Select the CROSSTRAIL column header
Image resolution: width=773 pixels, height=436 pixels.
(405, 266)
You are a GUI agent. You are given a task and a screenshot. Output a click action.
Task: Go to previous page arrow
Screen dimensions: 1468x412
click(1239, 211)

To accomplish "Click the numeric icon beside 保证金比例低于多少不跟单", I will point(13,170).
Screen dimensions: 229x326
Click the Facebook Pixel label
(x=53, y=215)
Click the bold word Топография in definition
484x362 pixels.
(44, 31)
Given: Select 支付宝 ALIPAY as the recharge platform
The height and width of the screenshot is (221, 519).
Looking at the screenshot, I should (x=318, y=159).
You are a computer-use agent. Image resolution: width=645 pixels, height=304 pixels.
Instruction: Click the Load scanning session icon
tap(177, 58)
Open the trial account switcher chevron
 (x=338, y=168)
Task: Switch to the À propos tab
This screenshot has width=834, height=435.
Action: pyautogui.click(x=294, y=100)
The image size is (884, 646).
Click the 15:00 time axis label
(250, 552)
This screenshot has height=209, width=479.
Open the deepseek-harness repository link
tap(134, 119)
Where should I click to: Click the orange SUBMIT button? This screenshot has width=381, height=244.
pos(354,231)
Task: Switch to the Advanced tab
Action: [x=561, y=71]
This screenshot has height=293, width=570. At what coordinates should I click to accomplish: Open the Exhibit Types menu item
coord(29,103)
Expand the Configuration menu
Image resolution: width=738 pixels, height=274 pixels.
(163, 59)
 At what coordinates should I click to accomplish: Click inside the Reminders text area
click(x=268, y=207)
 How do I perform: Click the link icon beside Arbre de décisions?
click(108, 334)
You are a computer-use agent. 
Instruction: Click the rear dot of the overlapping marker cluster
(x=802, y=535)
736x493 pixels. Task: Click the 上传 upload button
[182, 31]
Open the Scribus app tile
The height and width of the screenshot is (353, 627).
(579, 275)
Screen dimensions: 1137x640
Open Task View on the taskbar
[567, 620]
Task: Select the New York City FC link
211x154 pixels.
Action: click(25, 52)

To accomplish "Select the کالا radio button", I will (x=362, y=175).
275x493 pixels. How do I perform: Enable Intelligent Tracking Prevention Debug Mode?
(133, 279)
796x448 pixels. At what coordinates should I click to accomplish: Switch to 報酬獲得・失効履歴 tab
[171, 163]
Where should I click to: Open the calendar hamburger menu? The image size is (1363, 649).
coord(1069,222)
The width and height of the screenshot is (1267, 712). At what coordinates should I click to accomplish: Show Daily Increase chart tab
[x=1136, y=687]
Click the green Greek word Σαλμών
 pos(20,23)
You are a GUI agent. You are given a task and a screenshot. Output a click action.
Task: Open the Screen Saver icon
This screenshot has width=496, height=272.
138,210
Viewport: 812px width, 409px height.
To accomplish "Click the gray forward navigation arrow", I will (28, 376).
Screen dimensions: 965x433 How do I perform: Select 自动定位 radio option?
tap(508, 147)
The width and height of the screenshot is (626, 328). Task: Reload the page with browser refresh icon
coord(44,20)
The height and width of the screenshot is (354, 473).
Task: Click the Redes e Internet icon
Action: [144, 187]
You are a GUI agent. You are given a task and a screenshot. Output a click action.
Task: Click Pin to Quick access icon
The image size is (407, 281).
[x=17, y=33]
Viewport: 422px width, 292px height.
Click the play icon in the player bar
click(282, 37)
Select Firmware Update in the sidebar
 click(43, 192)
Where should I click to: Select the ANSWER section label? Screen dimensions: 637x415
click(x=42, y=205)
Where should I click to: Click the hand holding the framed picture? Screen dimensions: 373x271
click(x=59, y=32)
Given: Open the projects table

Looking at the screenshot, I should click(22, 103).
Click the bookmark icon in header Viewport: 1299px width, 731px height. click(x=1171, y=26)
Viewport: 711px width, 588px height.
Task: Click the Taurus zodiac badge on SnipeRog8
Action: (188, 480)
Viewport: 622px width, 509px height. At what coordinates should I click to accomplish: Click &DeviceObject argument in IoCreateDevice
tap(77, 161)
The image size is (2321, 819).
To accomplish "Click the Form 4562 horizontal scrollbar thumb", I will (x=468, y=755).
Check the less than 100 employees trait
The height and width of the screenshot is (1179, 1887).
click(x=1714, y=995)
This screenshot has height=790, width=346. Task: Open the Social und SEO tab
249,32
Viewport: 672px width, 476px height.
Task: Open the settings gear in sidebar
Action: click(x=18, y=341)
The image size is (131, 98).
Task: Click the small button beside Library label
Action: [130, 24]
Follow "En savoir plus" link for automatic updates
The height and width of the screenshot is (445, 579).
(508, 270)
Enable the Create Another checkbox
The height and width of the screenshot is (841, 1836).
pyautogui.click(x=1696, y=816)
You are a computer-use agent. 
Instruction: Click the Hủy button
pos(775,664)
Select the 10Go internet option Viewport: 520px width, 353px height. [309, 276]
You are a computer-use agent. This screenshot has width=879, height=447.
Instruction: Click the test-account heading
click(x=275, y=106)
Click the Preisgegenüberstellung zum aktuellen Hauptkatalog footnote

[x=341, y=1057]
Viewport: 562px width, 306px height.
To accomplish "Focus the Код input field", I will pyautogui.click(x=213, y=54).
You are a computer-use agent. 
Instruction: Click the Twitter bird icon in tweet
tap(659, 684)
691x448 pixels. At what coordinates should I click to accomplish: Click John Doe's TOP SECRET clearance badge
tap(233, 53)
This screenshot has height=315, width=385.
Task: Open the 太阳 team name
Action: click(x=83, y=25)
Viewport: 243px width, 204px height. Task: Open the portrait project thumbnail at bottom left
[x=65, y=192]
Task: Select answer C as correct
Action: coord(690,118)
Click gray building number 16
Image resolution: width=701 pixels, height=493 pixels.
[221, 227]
------------------------------------------------------------
**Task statement**
Please work out how many lines above carry "arrow", writing only the result.

**Task solution**
2